#### WHAT IS REQUIRED
Copy out the part of the records that opens with the line containing "You are a GUI" and closes with the line containing "click(143, 18)", requests included, shifting every coordinate in the answers by adding -118 to it. Leave the pictures out.

#### RECORD LIST
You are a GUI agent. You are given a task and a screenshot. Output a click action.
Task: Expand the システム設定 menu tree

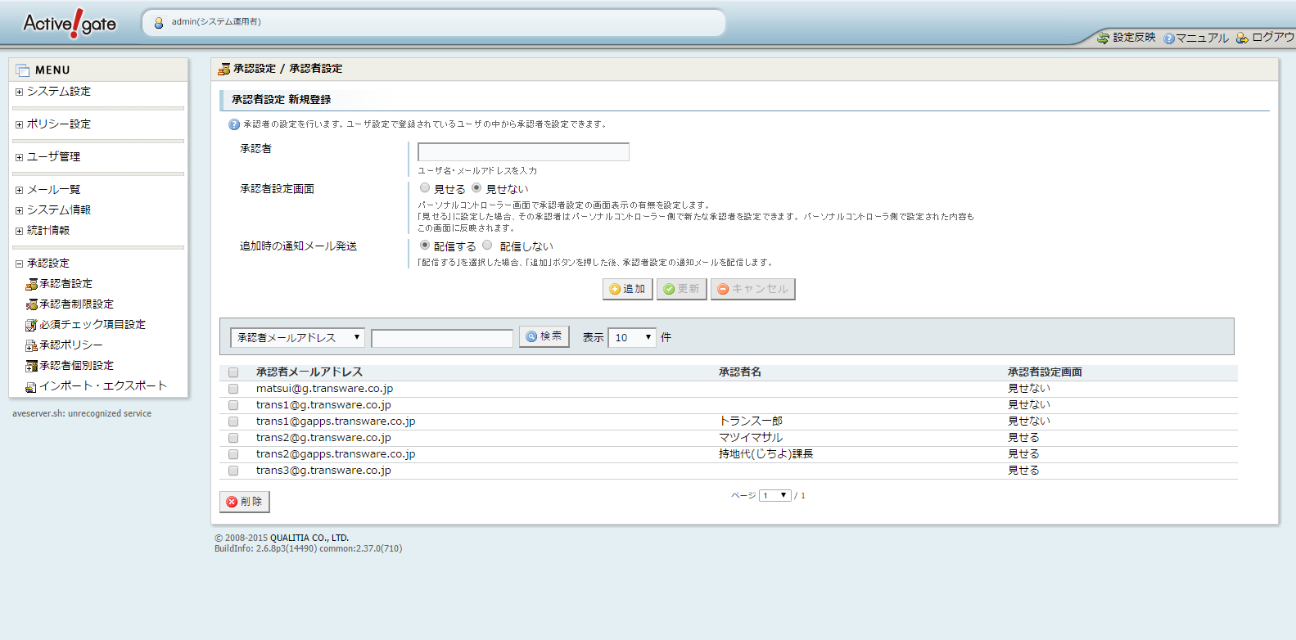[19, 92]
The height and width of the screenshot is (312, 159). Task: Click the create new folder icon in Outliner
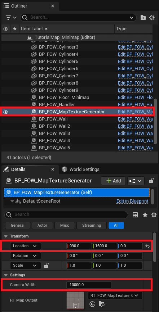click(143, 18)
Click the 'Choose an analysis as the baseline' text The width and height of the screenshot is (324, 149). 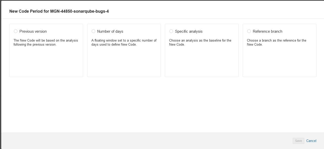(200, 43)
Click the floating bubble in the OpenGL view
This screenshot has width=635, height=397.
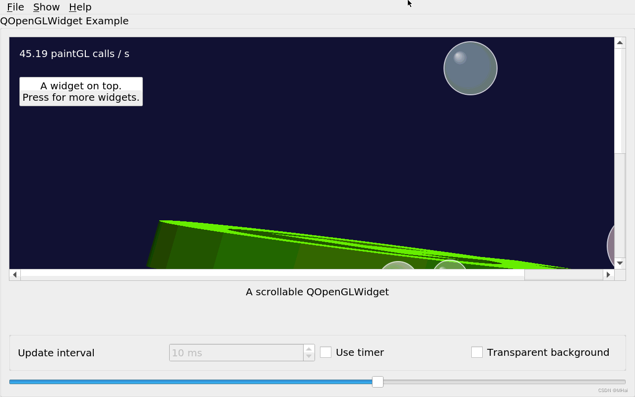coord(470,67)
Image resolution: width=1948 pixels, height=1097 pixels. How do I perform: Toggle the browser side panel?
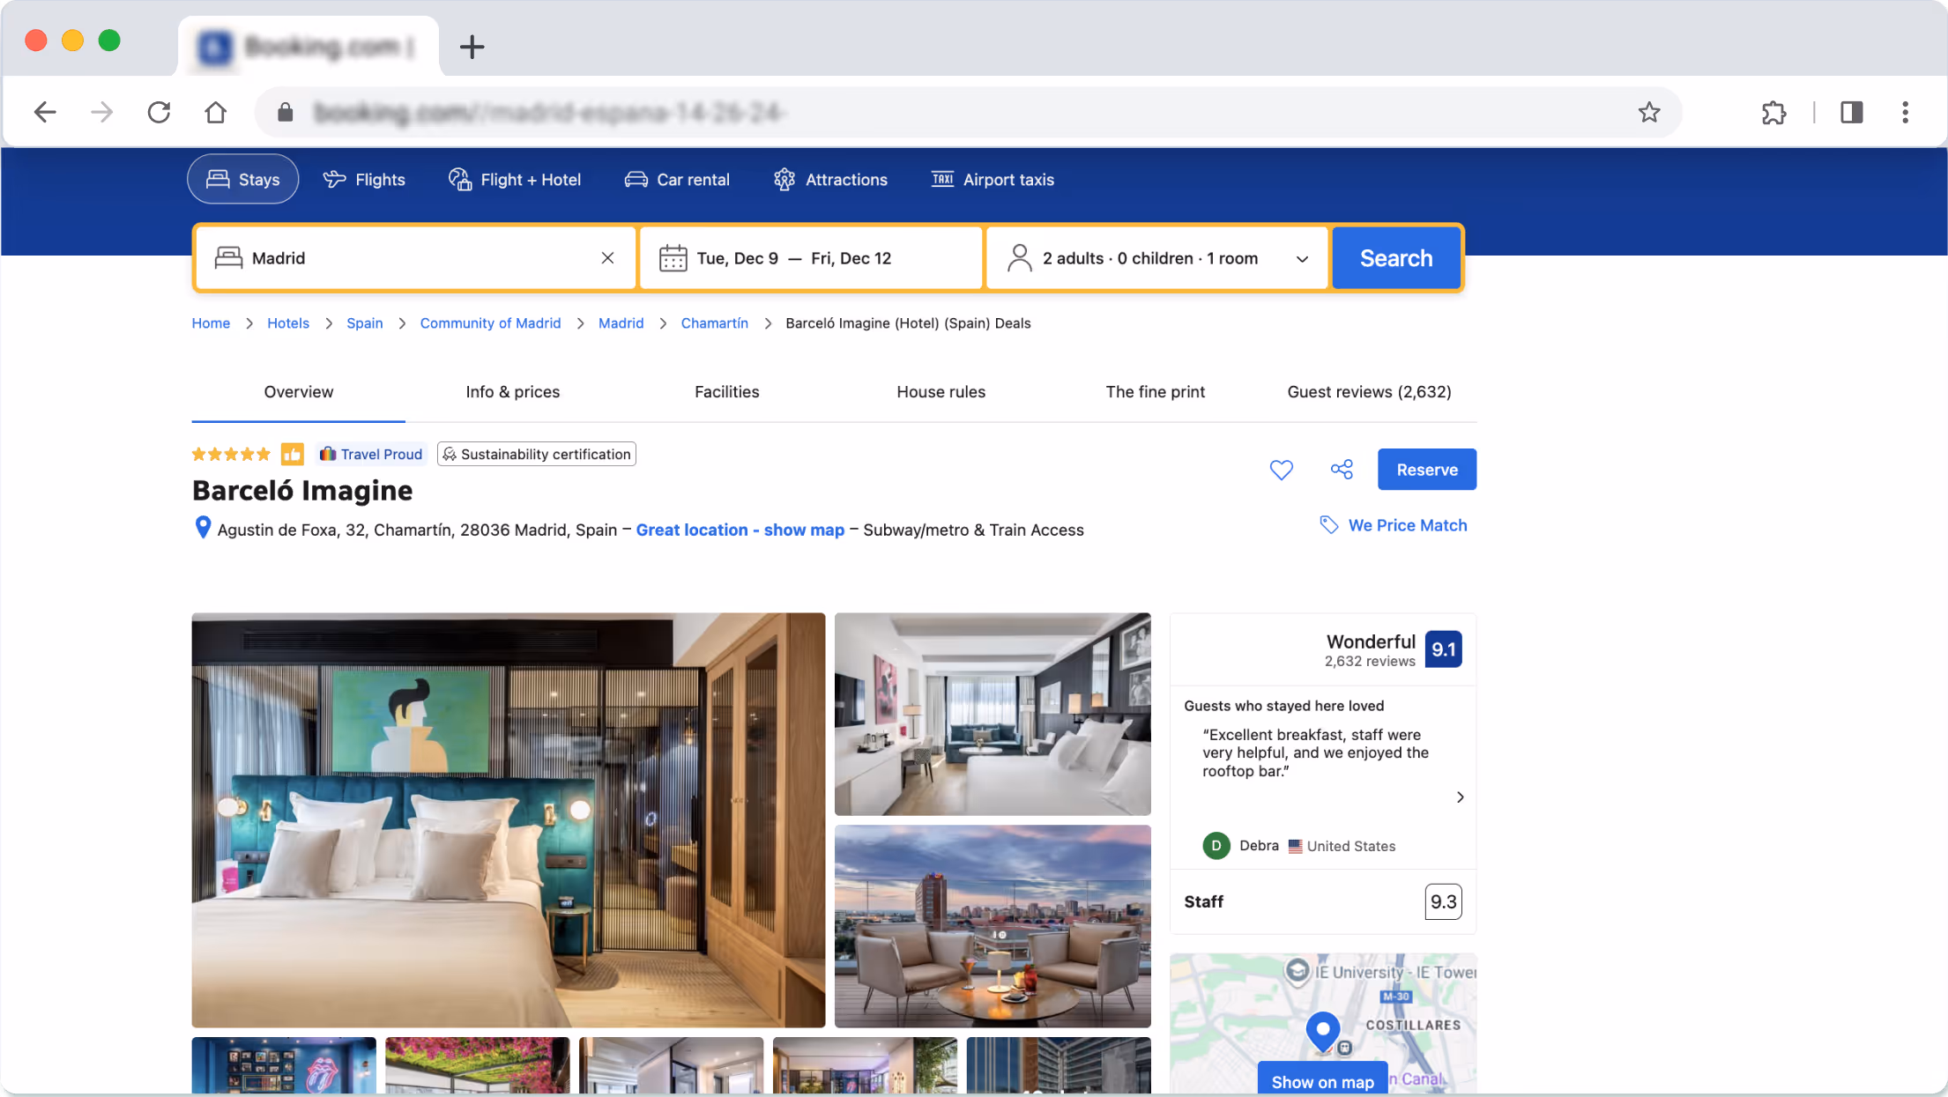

* * *

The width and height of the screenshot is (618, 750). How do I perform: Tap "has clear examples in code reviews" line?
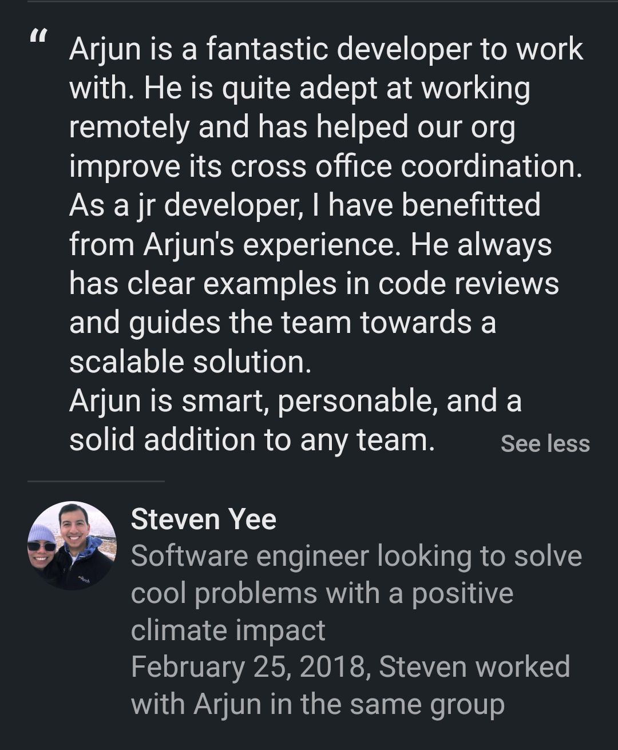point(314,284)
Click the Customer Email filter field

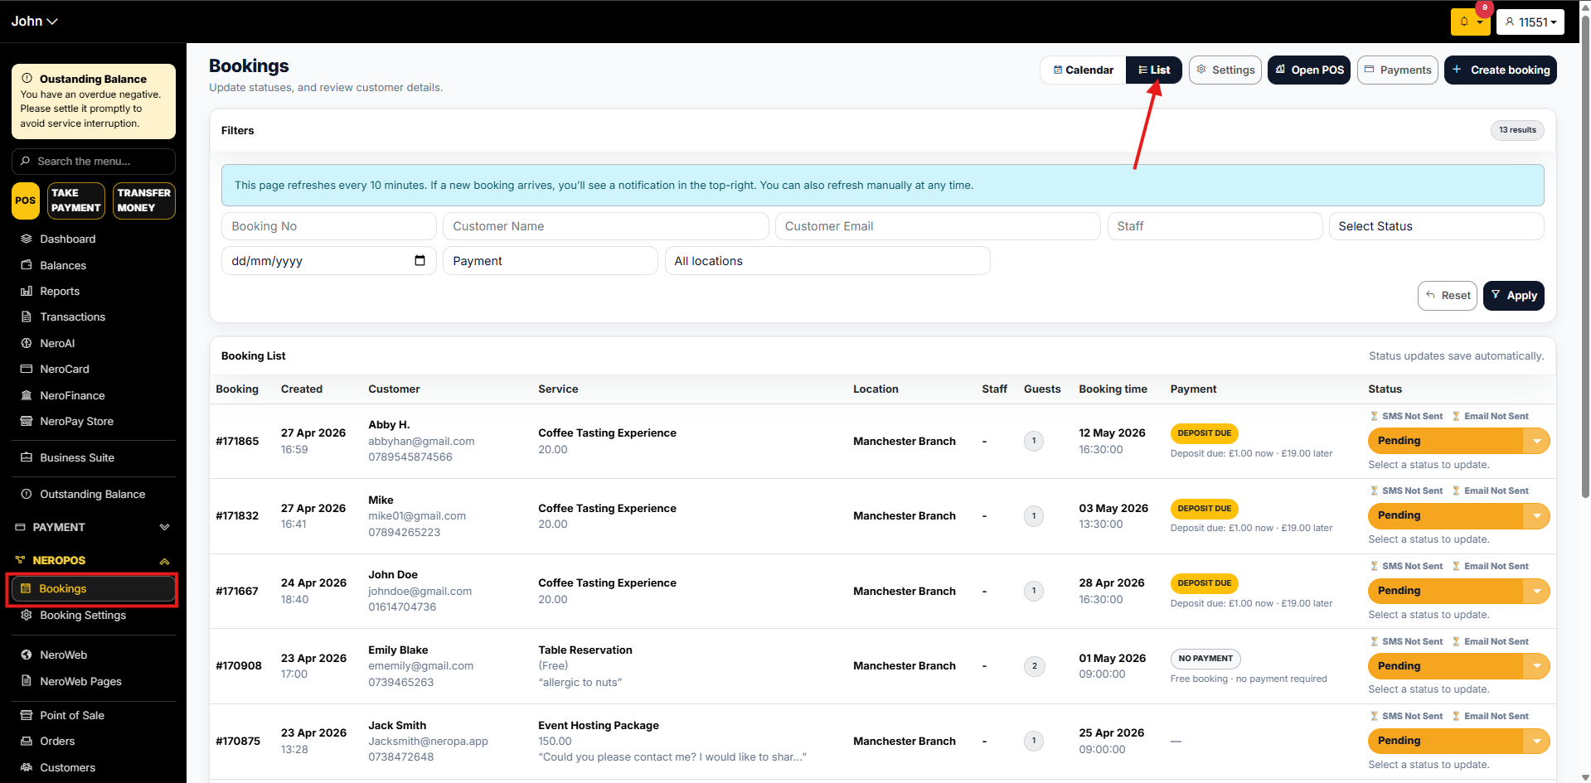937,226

* * *

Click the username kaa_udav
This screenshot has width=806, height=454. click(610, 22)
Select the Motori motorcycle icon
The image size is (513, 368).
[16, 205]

#### ANSWER IN FULL
You are a GUI agent. You are given a task and a screenshot. Output a click action.
Task: Expand the システム設定 menu tree

[-99, -26]
The height and width of the screenshot is (312, 159). Task: Click the create new folder icon in Outliner
click(25, -100)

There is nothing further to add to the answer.